The LOCK statement puts a program into "locked status", where all asynchronous events will be queued. A corresponding UNLOCK statement puts the program in "unlocked status", capable of processing asynchronous events. All queued events will be processed.

=== Asynchronous processing ===
Apple uses the PL/I EVENT data type to implement asynchronous processing.

An event variable can be associated with an external action, such as a keypress at the user's terminal, by a system call. Each event has a "delay state" and a "completion state" associated with it. When the event associated with the action occurs, the event becomes complete, and remains complete until the program accesses the information associated with the event. Events can also be marked complete with a SIGNAL statement, rather than the PL/I standard assignment to theCOMPLETION pseudovariable. An event can be put into a delay state by the DELAY pseudovariable, and recognition will remain deferred until the program resets the delay state.

Events can be associated with "ON-Units", by the ON EVENT statement, similar to PL/I standard for conditions. The REVERT statement removes the association. When the event is recognized (complete and not delayed) the On-Unit is executed. This ON-Unit can access system information about the event using the ONPTR builtin function, which returns the address of an "Event Completion Block", and sets the event to complete.

=== Hardware access ===
The REGISTER storage class and the INLINE builtin subroutine allow access to STAR hardware features.

A scalar arithmetic variable can be declared REGISTER [register-specification]. register-specification can be an unsigned integer constant 0..255 to specify one of the computer's hardware registers. If it is omitted the compiler will assign a register.

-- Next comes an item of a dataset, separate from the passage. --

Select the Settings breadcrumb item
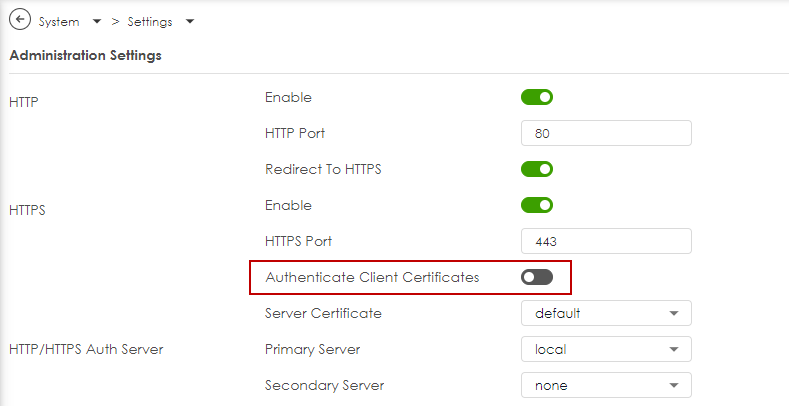 point(150,22)
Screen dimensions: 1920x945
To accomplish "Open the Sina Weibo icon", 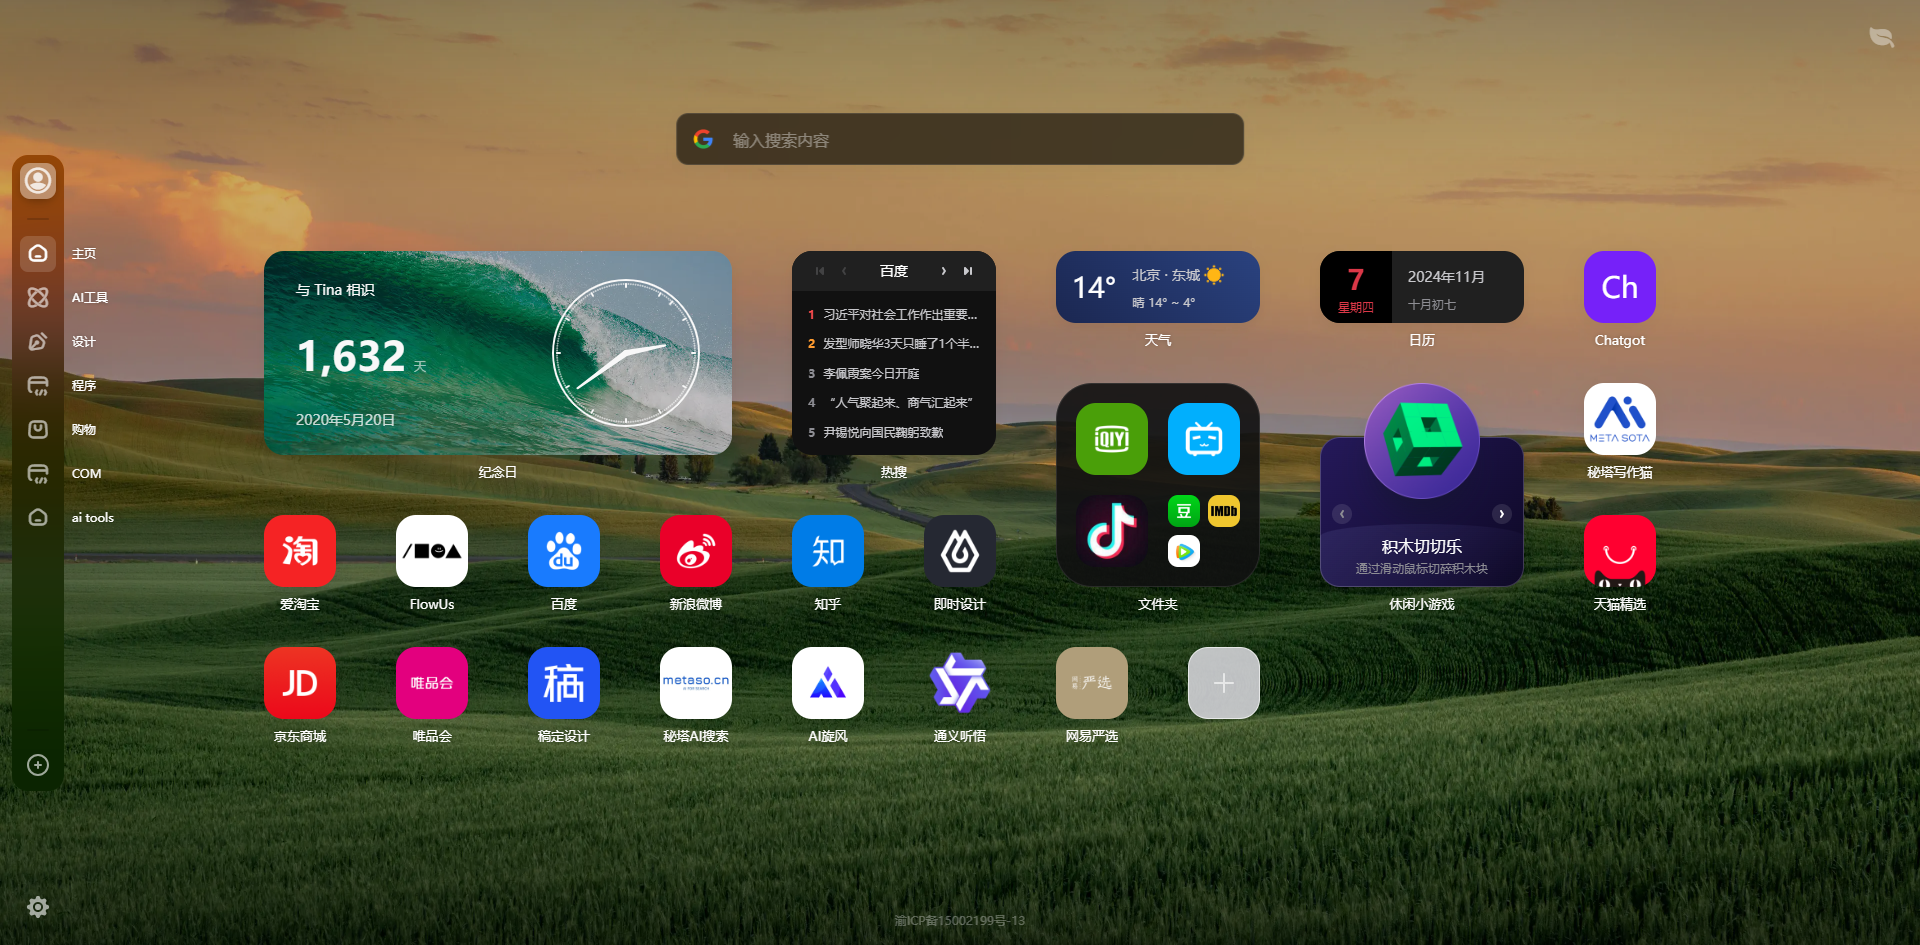I will 695,551.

The INLINE builtin subroutine inserts an arbitrary machine-language instruction into the compiled code. Except for the function code (operation code) and subcode of the instructions all operands can be numeric constants, variables, or arithmetic constants.

Example:
  CALL INLINE("F8", 5, 0, SOURCE, 0, "20", 0, TARGET);

=== Text replacement ===
The LITERALLY specification allows the programmer to specify replacement text to be substituted at compile time. The syntax is:
  %DECLARE <identifier> LITERALLY [ (<parameter-list> ) ] <character-constant> ;

If <parameter-list> is not specified the compiler replaces all occurrences of <identifier> throughout the program with <character-constant>.If <parameter-list> is specified, the replacement character string is formed by replacing all occurrences of the parameter name with the corresponding argument.

Example:
  %DECLARE BITS LITERALLY(A1,A2) 'A1*A2*64';
  I = BITS(J,B);
will generate the statement:
  I=J*8*64;

== Omitted PL/I features ==
Some features of standard PL/I are not included in Apple. The most significant are:
- The CONTROLLED and AREA storage attributes are not supported. FILE and FILESET have many of the characteristics of AREA.
- List-directed and data-directed input and output are not supported.
- Record input-output statements, including READ, WRITE, REWRITE, LOCATE, and DELETE. DELETE is used as a synonym for FREE when deleting ENTITY variables.